Output the entries as they appear, skipping images.

(Stored items)
* * *
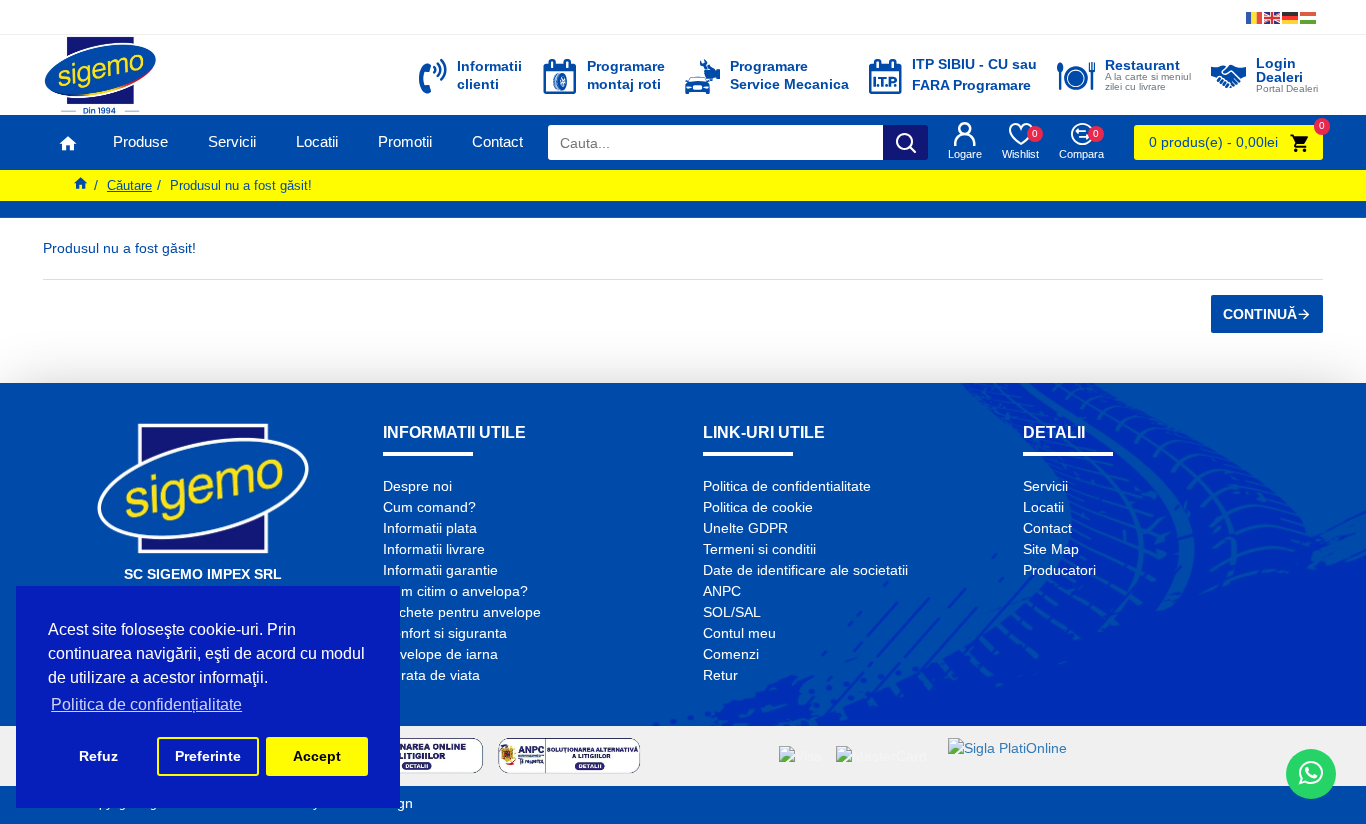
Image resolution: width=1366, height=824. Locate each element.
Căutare (129, 185)
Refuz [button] (98, 756)
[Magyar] (1309, 17)
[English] (1273, 17)
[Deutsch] (1291, 17)
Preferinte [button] (208, 756)
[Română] (1255, 17)
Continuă (1260, 314)
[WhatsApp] (1311, 774)
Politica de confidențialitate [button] (146, 704)
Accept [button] (317, 756)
* * *
(The completed task)
Image resolution: width=1366, height=824. Locate each element.
Căutare (129, 185)
Refuz [button] (98, 756)
[Magyar] (1309, 17)
[English] (1273, 17)
[Deutsch] (1291, 17)
Preferinte [button] (208, 756)
[Română] (1255, 17)
Continuă (1260, 314)
[WhatsApp] (1311, 774)
Politica de confidențialitate [button] (146, 704)
Accept [button] (317, 756)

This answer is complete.